:: Textauszug

Auch wenn die Protokolle über fünf Zeugenvernehmungen, die zwischen dem 8. Mai 2023 und dem 27. Juli 2023 stattgefunden hatten, der Verteidigerin nicht vorliegen, sind sie für die Haftprüfungsentscheidung heranzuziehen. Vier der Niederschriften können erst zur Akte gelangt sein, nachdem ihr am 6. Juni 2023 letztmalig Einsicht in diese gewährt worden ist. Ausdrücklich darauf hinweisen, dass weitere Beweisergebnisse aktenkundig geworden sind, musste der [X.] ohnehin nicht - anders als ein Tatgericht nach Erlass des [X.] (vgl. dazu [X.], Beschluss vom 10. Mai 2017 - 1 [X.], [X.]R StPO § 1 Hinweispflicht 8). Denn dem Ermittlungsverfahren ist es immanent, dass fortlaufend be- und entlastende Erkenntnisse zusammengetragen werden.

::::

Ihre Aufgaben –
1. Erklären Sie in ein bis drei Sätzen anhand des Abschnitts zur Haftprüfung, warum nicht ausdrücklich darauf hingewiesen werden musste, dass weitere Beweisergebnisse aktenkundig geworden sind.
2. Fahren Sie mit dem Abschnitt zur Haftprüfung nach dessen letztem Satz fort.
Die Einträge stehen in keinem Zusammenhang mit dem Abschnitt zur Haftprüfung.

:: Datensätze

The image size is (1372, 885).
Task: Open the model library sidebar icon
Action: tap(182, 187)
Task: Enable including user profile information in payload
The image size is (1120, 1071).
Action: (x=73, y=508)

::::
:: Datensätze

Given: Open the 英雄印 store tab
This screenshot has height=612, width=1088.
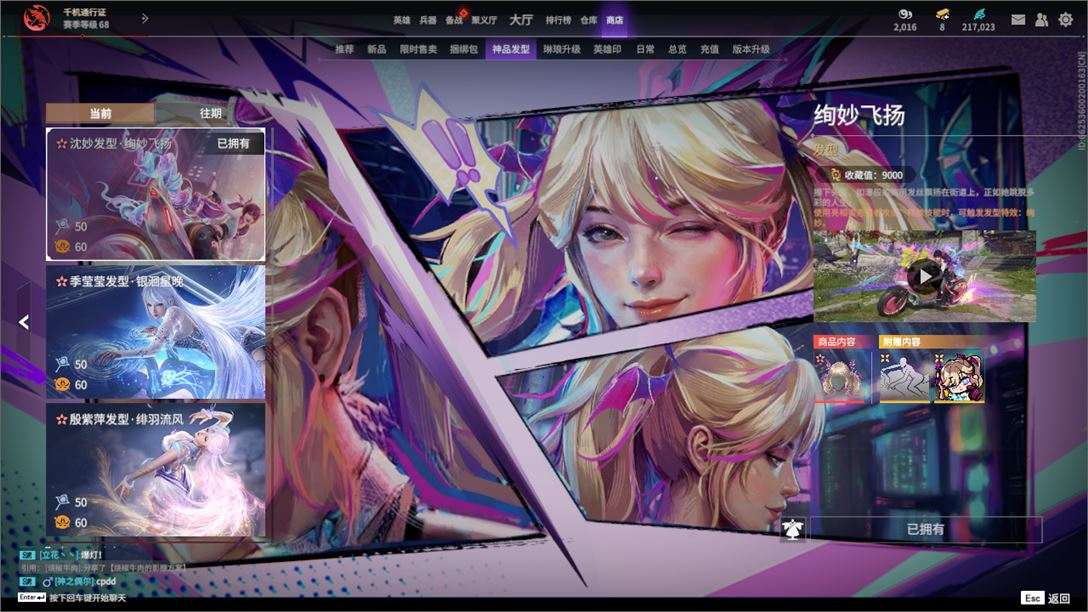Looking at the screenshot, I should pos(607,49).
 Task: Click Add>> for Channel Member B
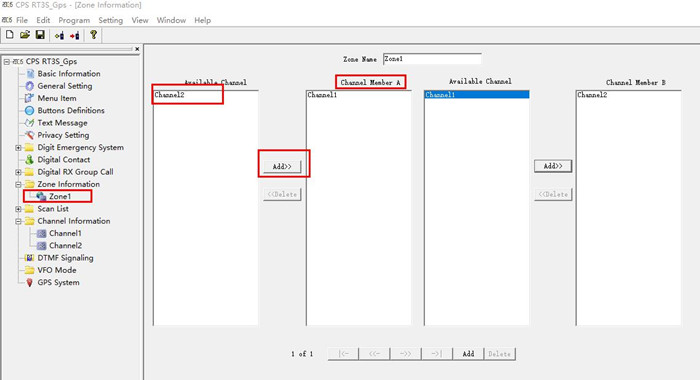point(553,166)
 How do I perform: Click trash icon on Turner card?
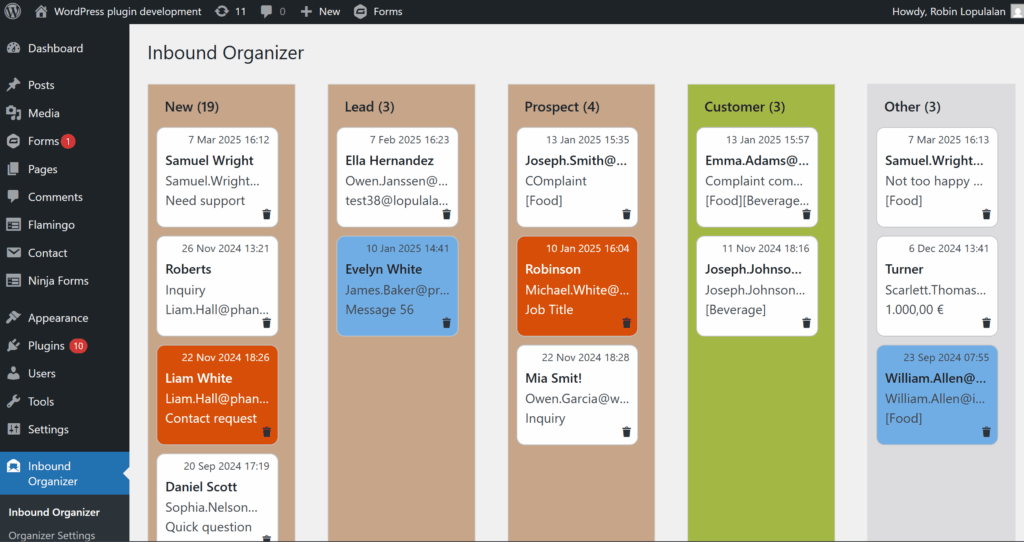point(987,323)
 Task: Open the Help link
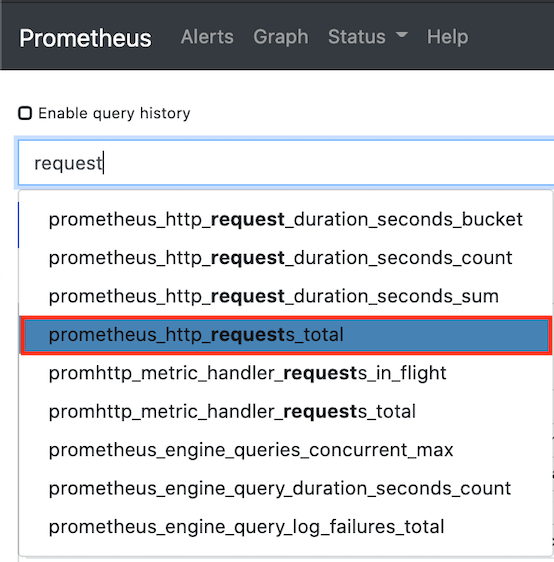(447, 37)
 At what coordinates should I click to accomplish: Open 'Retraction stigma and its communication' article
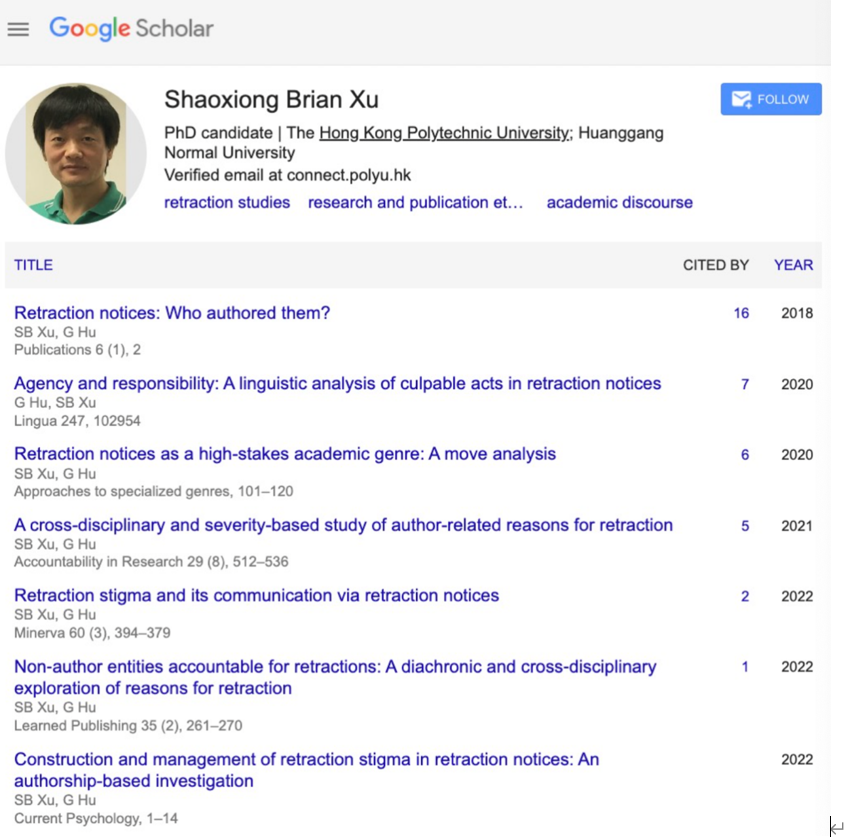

::::

Lösungen im Einzelnen –
1. Ein ausdrücklicher Hinweis war nicht erforderlich, weil es dem Ermittlungsverfahren immanent ist, dass fortlaufend be- und entlastende Erkenntnisse zusammengetragen werden.

2.
Soweit die Verteidigerin in ihrer Stellungnahme vom 29. Juli 2023 Zweifel an den Angaben mehrerer Zeugen geäußert und (vermeintliche) Ungereimtheiten aufgezeigt hat, rechtfertigt dies keine abweichende Bewertung des dringenden Tatverdachts. Eine ins Einzelne gehende Analyse solcher Äußerungsinhalte auf ihren Wahrheitsgehalt hin bleibt einer etwaigen Hauptverhandlung vorbehalten. Im jetzigen Stadium des Verfahrens ist sie weder rechtlich geboten noch tatsächlich möglich (vgl. [X.], Beschlüsse vom 13. Juli 2023 - AK 34/23, juris Rn. 25; vom 3. März 2020 - AK 63/19, juris Rn. 18).

bb) Überdies werden die Angaben der Zeugen bestätigt durch die Auswertung beim Beschuldigten sichergestellter Asservate, Ermittlungen bei [X.] und in [X.] Netzwerken sowie überwachte Telefongespräche. Exemplarisch haben mehrere Zeugen dem Beschuldigten die Kunya „      “ zugeordnet. Bestätigt wird dies durch den Umstand, dass er bei mehreren Telefonaten mit diesem Namen angesprochen wurde und die Auswertung des bei seiner illegalen Einreise bei ihm sichergestellten Mobiltelefons ergeben hat, dass er unter anderem die E-Mail-Adresse                       nutzte und diese mit zahlreichen Internetdiensten verknüpfte.

cc) Wegen der Einzelheiten der Verdachtslage wird auf den Haftbefehl vom 21. März 2023 sowie den ausführlichen Vermerk des [X.] vom 24. August 2023 verwiesen.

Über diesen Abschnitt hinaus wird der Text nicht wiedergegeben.